• _TASK TO COMPLETE_
Which lines of the records contain the word "agent"? Copy each one.

• _MATERIAL TO PROCESS_
****
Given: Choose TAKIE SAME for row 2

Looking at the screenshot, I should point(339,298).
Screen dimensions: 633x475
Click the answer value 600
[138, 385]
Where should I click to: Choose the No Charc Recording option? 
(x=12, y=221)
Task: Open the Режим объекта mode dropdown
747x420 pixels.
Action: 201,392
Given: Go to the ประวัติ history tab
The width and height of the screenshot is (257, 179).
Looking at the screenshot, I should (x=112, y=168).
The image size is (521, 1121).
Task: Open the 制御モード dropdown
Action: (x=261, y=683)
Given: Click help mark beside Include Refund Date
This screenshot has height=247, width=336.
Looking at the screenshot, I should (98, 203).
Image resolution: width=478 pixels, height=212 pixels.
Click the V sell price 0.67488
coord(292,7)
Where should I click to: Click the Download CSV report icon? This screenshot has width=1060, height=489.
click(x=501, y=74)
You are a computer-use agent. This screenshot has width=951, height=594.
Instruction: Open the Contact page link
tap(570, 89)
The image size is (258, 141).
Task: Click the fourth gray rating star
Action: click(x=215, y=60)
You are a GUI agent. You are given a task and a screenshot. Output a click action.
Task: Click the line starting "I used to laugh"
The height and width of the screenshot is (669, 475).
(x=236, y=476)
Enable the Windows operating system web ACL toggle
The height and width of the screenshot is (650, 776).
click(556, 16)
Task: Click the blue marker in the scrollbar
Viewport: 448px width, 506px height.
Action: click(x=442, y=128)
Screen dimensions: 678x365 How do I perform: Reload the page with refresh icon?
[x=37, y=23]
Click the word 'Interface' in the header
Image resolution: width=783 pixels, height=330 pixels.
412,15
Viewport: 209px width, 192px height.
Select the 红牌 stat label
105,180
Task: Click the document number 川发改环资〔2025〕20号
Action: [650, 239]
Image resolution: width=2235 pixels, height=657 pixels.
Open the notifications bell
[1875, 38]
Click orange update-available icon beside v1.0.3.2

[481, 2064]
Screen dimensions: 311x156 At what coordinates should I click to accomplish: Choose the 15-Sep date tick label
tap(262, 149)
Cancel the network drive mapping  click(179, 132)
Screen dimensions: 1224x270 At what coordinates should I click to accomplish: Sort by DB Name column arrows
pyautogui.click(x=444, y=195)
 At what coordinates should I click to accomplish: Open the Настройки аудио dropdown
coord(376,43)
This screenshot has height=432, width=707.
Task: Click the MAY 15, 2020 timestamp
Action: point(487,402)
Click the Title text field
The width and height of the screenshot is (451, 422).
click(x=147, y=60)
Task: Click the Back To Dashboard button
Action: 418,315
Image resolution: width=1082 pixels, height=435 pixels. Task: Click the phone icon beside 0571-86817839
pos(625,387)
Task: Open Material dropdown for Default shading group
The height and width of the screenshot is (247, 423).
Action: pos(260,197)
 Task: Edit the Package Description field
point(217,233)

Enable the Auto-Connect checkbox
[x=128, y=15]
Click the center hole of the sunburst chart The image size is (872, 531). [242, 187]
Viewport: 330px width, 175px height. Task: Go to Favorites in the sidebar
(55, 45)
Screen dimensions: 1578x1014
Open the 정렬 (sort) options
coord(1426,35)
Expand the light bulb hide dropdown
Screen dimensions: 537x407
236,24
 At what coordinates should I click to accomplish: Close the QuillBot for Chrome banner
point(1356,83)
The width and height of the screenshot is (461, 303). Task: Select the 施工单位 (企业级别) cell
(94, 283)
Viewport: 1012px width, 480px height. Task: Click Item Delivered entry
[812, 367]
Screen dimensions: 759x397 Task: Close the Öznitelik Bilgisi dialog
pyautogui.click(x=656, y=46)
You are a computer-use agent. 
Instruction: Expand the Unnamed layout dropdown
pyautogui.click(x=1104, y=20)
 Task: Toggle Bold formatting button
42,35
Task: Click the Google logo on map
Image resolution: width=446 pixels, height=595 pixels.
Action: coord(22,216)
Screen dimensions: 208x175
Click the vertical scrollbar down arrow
****
• _SOLUTION BELOW_
You are a computer-use agent. This screenshot has width=951, height=594.
You are a GUI agent. You are given a task and a screenshot. Output a click action.
You are a computer-use agent. 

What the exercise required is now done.